I walked downhill into the campground and immediately noticed how quiet it was. Odd, I thought, given that it was the Thursday before Labor Day. The only sign of life was a fifth-wheel RV up on the hill, which I assumed was where the campground host stayed. While I was still trying to decipher the campground map, a golf cart pulled up behind me. I turned around to see that the cart was occupied by two old white guys with a pair of medium-sized brown dogs running alongside. I immediately focused on the dogs, trying to gauge their temperament.

The driver spoke first: “They don’t bite. Much.”

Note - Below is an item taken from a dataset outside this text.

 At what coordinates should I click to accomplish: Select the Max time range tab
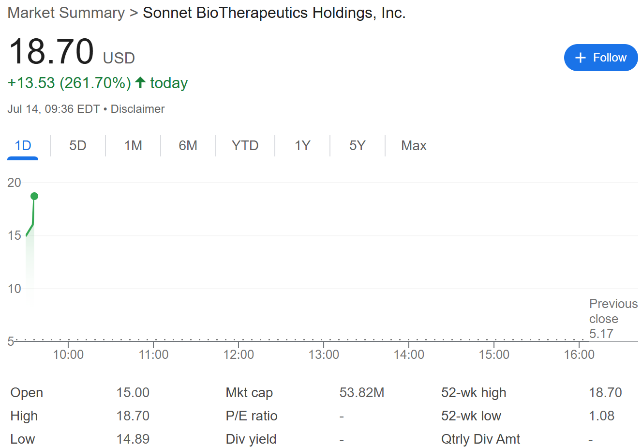pyautogui.click(x=414, y=145)
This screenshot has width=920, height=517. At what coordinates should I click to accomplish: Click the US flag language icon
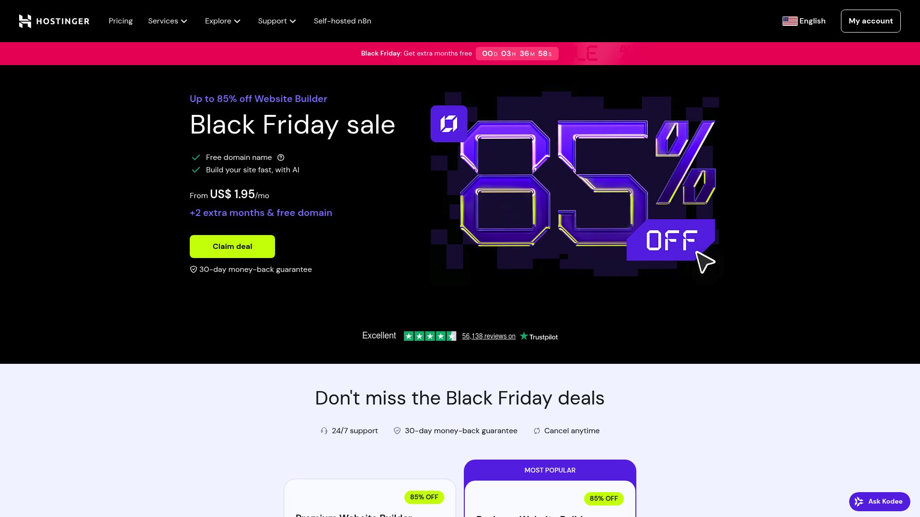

I studied him for a moment to see if he was joking. Not a hint of humor—only hostility. Odd behavior, I thought, for a campground host. I looked back at the dogs, who were obviously wary, but not at all aggressive. In fact, they could barely contain their curiosity. No doubt because they’d picked up the scent of someone who hadn’t showered in weeks. An odor wafting downwind from the dirt-encrusted stranger. The younger of the two dogs, although almost fully grown, still had the fluffy coat of a puppy. He was the first to come forward and investigate, and his nose went straight to my crotch. With the ice broken, the older dog trotted around behind me and sniffed at my heels. Then he sniffled his way up the backs of my legs and decided that my shorts were where the real action was.

Never Heard of It

I looked again at the driver of the golf cart. “Are you the campground host?”

He replied with undisguised contempt, “No.”

“Do you know where I can find them?”

“No. But it doesn’t matter, because I paid a lot of money to rent this entire place for the weekend.”

Now I understood. He’d booked all the sites, and as far as he was concerned, I was trespassing. Still, I thought there might be an open site, somewhere. I started to explain that I was hiking the PCT, but he immediately interrupted.

“The what?”

I repeated myself, slightly louder this time, “The PCT.”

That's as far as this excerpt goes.